* **Set problem**
Rewrite the lines of all the records below with "post" replaced by "tweet" and everything else unchanged, leaving the pictures out of your answer.

* **Input records**

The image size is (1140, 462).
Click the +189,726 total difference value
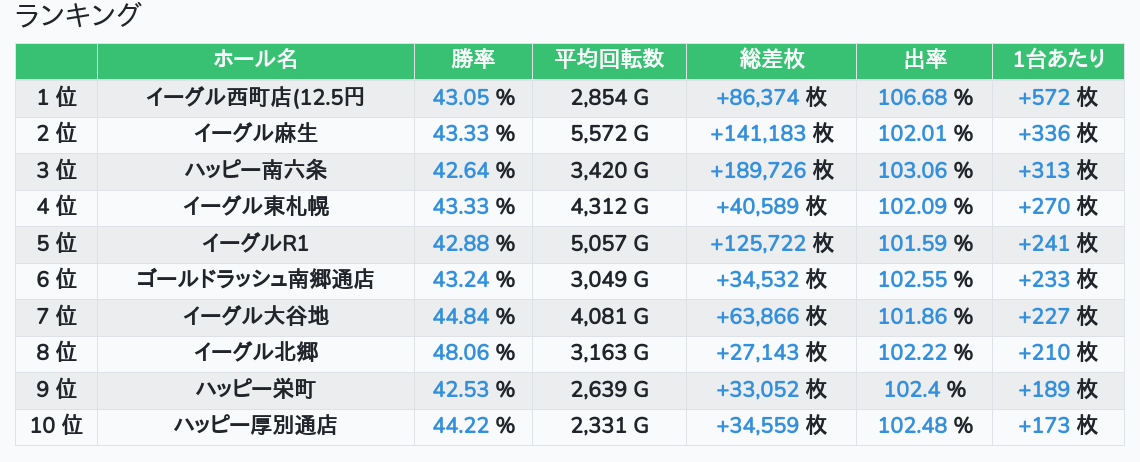pyautogui.click(x=758, y=170)
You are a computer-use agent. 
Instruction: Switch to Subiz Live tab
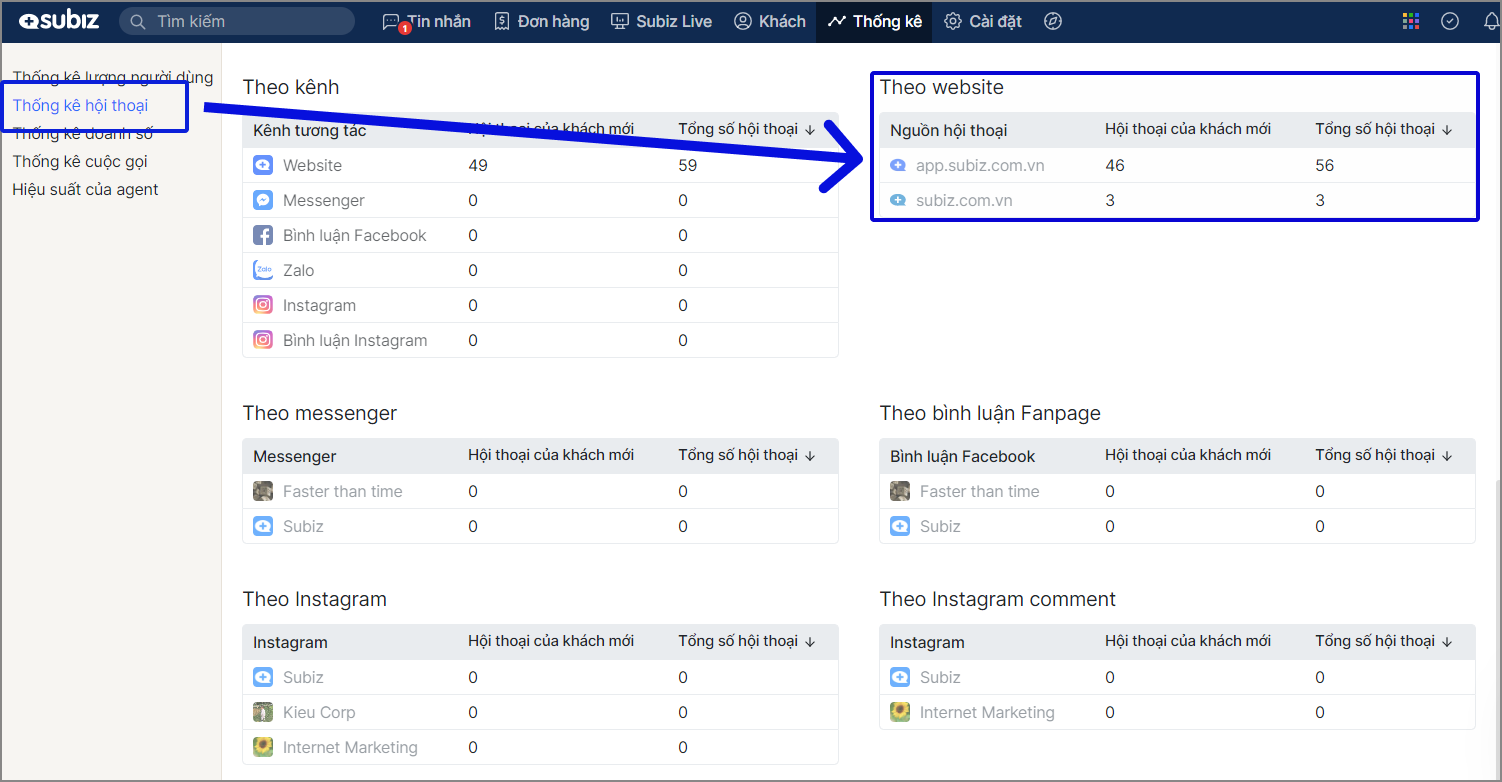(x=661, y=21)
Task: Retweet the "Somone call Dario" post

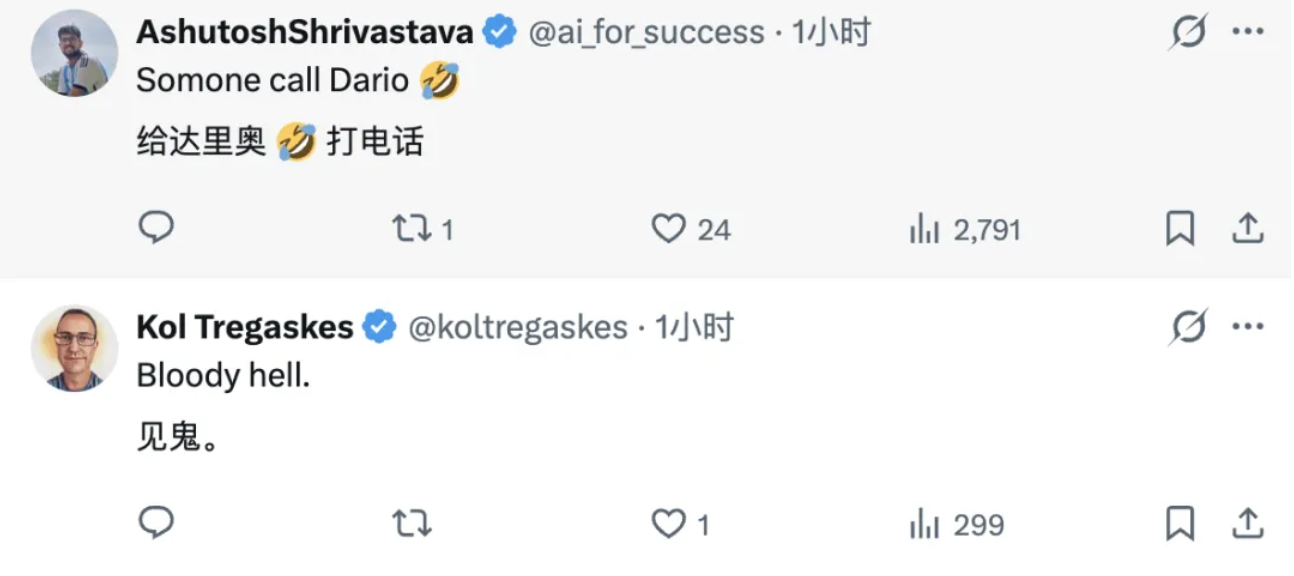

* **Result of the task**
The image size is (1140, 462).
Click the +189,726 total difference value
pyautogui.click(x=758, y=170)
You are a computer-use agent. 
Instruction: Switch to Subiz Live tab
(x=661, y=21)
Task: Retweet the "Somone call Dario" tweet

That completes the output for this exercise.